Taking issue with teacher’s letter

I have little appreciation for some educated persons hiding behind the teacher position.

Editor: I would like to take this time to reply to the teacher from Langley and her letter to the editor (The Times, Jan. 5) headlined “Teachers have been busy bargaining.”

First, I would like to thank all those teachers who have shown true professionalism during these difficult labour negotiations and difficult economic times in our province.

I would also like to take the time to comment regarding a few points made by the writer of this letter. Many of her points are valid, yet many, I find, are somewhat disturbing and insulting to me, an educated business person in the Langley community.

In response to her point of “other professions such as the police and nurses” receiving raises in the past year, and reasoning that the tuition costs of teachers while they were in school should be used as a justification for raises is rather confusing. Though I cannot speak for the policing and nursing professions, I personally have spent many years receiving an education, at my own cost, with no pay, in order to have a future career.

My first job was not in my educated field of study but as a warehouse employee. I received low pay and it took many years to catch up to my education costs, once I was positioned in the business world.

I did not argue with my employer that my wage was not fair, trying to bargain with him that my wage should somehow be connected to my education costs. My employer bore no responsibility to those costs, nor should he have. The choice was mine, become educated and hopefully in the future I would be paid accordingly and solely on my job performance.

She stated that “teachers in B.C. are among the lowest paid in Canada.” Her parting comment uses the “highest cost of living” here as a reason as to why teachers should be paid more.

Why should the high cost of living in B.C. be a factor when the employer pays their employees? It is not the employer’s duty to judge and base wages with consideration given to our cost of living in B.C. Our employees get paid a fair wage for their job performance. Do your job and get paid for it. It’s an odd concept, I know.

If the economic climate is not to your liking, much like our weather, I suggest a new residence may be in order.

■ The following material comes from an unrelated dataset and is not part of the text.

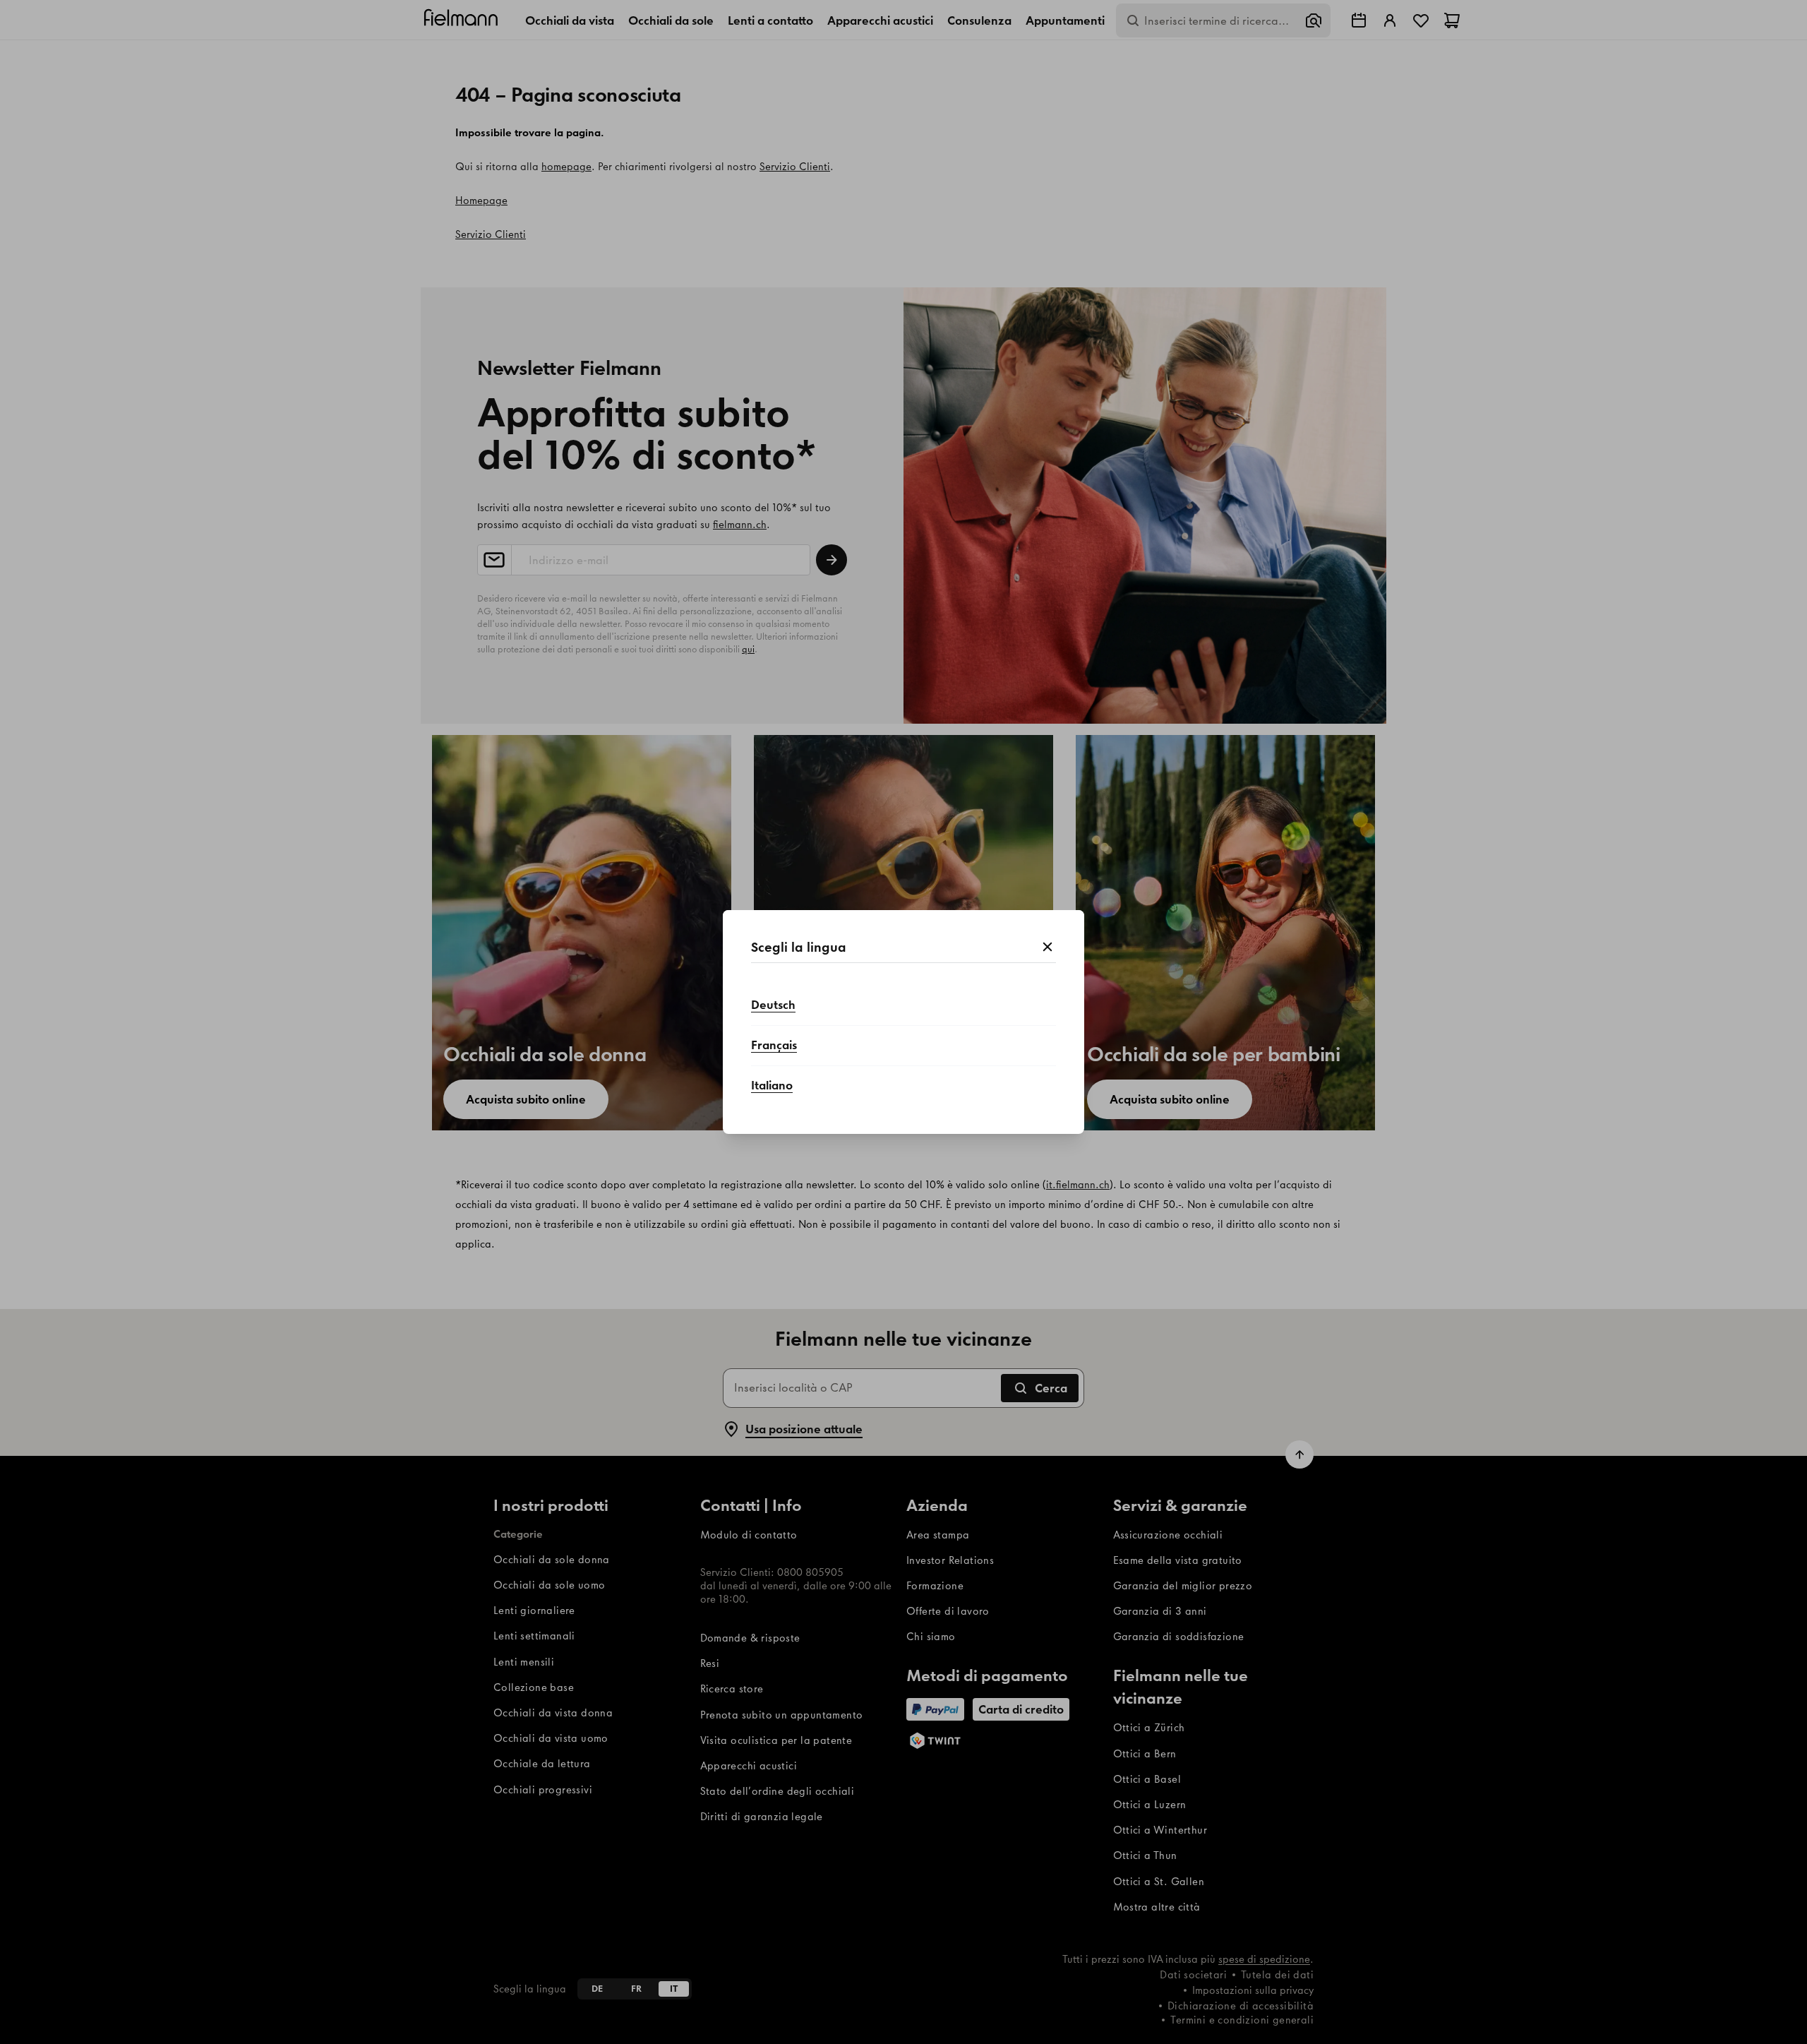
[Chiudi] (1047, 947)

The point made that “teachers have paid more than $10 million dollars fighting the government” is invalid. I take great offense that she has chosen to make the point that we in the private sector do not make concessions, 0 per cent pay raises, to “improve the conditions for their customers.”

Well, we do. Tough economic times have called for tough measures. The private sector has faced and will continue to face these turbulent times head on.

I have had to make tough choices within our company to ensure all our employees have a job today, tomorrow and the day after. The management of our company has also faced a 0 per cent increase in wages for three years running, to ensure our employees keep their jobs and we maintain our position within the marketplace, while ingredient and manufacturing costs have risen over 35 per cent in those three years.

I have not raised the pricing of our end product to reflect these increases, as the public would lynch me. The company has “eaten” many of those increases. The insinuation that “we don’t” is quite a comment. It is not factual, and I will leave it to others to try to interpret and decipher.

In closing, I would like to say that as a private sector, non-unionized employee, I get paid on job performance. My job security lies with doing my job. Do it and I have one, do it poorly and I get paid in like, and don’t do it well and I am looking for new employment.

I would also like to add that in order for me to have reason to justify a raise, I have taken additional courses on my own time, outside of work hours and at my own cost. I guess I am the fool, I chose the wrong profession.

I would like to add that I truly appreciate the hard work done by our teachers who are there to teach our children. I do however have little appreciation for some educated persons hiding behind the teacher position. There is a big difference between an educator and an educated person. The educator is a teacher, the educated person is there for the money. In parting, I believe I have my facts in order.